* _Okuma parçası_
== == ==

İslam'ın 5 şartından birisi olan ve fakir ile zengin arasında muhabbet köprüleri kuran zekât müessesesi toplumda önemli bir yer teşkil ediyor. Zenginlerin mallarının temizlenmesi, fakirlerin ihtiyaçlarının karşılanması için bir vesile olan zekâtın başa kakılmadan ve fakirleri rencide etmeden verilmesi de ayrıca dikkat edilmesi gereken hususlar arasında yer alıyor.
Kur’an-ı Kerimde çokça zikredilen ve zenginlerin malları içerisinde fakirin payı olan zekât ile ilgili konuşan İstanbul İl Müftüsü Hasan Kamil Yılmaz, bu ibadetin insanı cimrilikten arındırdığını ve kişiyi yardımlaşmaya sevk ettiğini söyledi.
Yılmaz, “Zekât, İslam’ın 5 temel şartından birisidir. Kur’an’ı Kerim'de daha çok namazla birlikte zikredilmektedir. Allah’u Teâlâ, 30 küsur yerde namazın hemen ardından zekât vermeyi zikretmektedir. Zekât, sözlük manası itibariyle baktığınızda hem arınma hem bereketlenme, çoğalma, nemalanma anlamları vardır. Hakikaten zekât ibadetinin insanın gönül dünyasını cimrilik duygularında arındıran, onu yardımlaşmaya doğru eğiten bir özelliği vardır. Zekâtın nemalanma özelliği de zekât verilen maldan kalanının bereketinin artması ve hissedilir şekilde o maldan daha yüksek seviyede yararlanmasının sonucunun manevi olarak görüyoruz.“ dedi.

== == ==

* _Alıştırmanın amacı_
Zekât konulu metinde "Yılmaz, “Zekât, İslam’ın 5 temel şartından birisidir." sözleriyle başlayan paragrafı, ana bilgilerini koruyarak kısa bir madde listesine dönüştürün.

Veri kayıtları
== == ==

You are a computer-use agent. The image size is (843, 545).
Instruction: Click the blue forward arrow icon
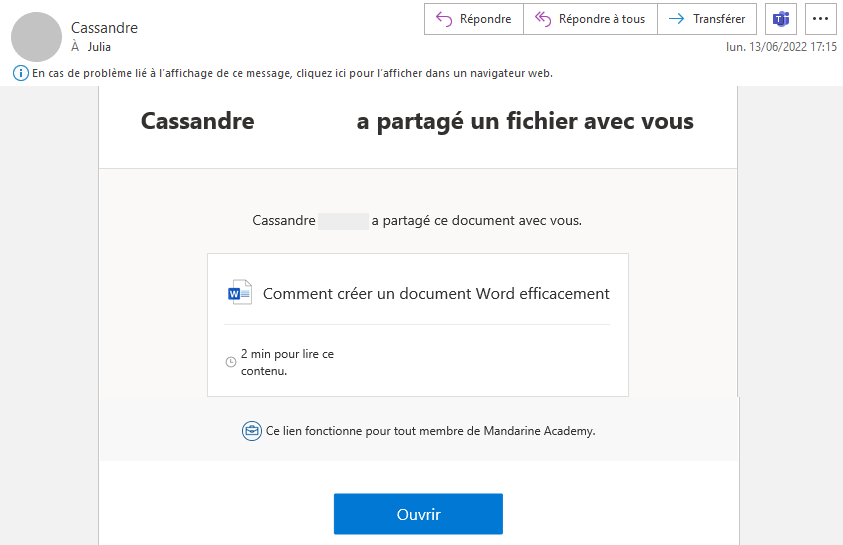(x=676, y=19)
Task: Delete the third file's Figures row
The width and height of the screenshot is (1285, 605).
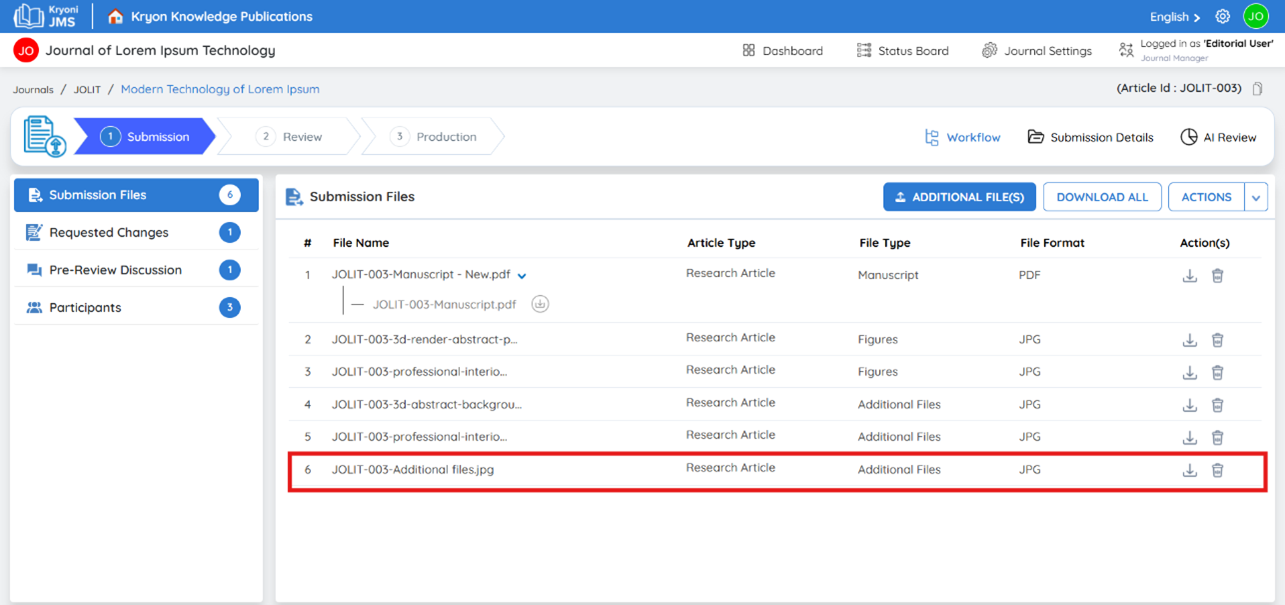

== == ==

* _Sorunun cevabı_
Yılmaz'a göre:
- Zekât, İslam'ın 5 temel şartından biridir.
- Kur'an-ı Kerim'de daha çok namazla birlikte anılır; 30 küsur yerde namazın hemen ardından zikredilir.
- Sözlük anlamı arınma, bereketlenme, çoğalma ve nemalanmadır.
- Zekât, insanın gönül dünyasını cimrilik duygularından arındırır ve onu yardımlaşmaya eğitir.
- Nemalanma yönünün sonucu manevi olarak görülür: Zekât verilen maldan kalanın bereketi artar ve o maldan daha yüksek seviyede yararlanılır.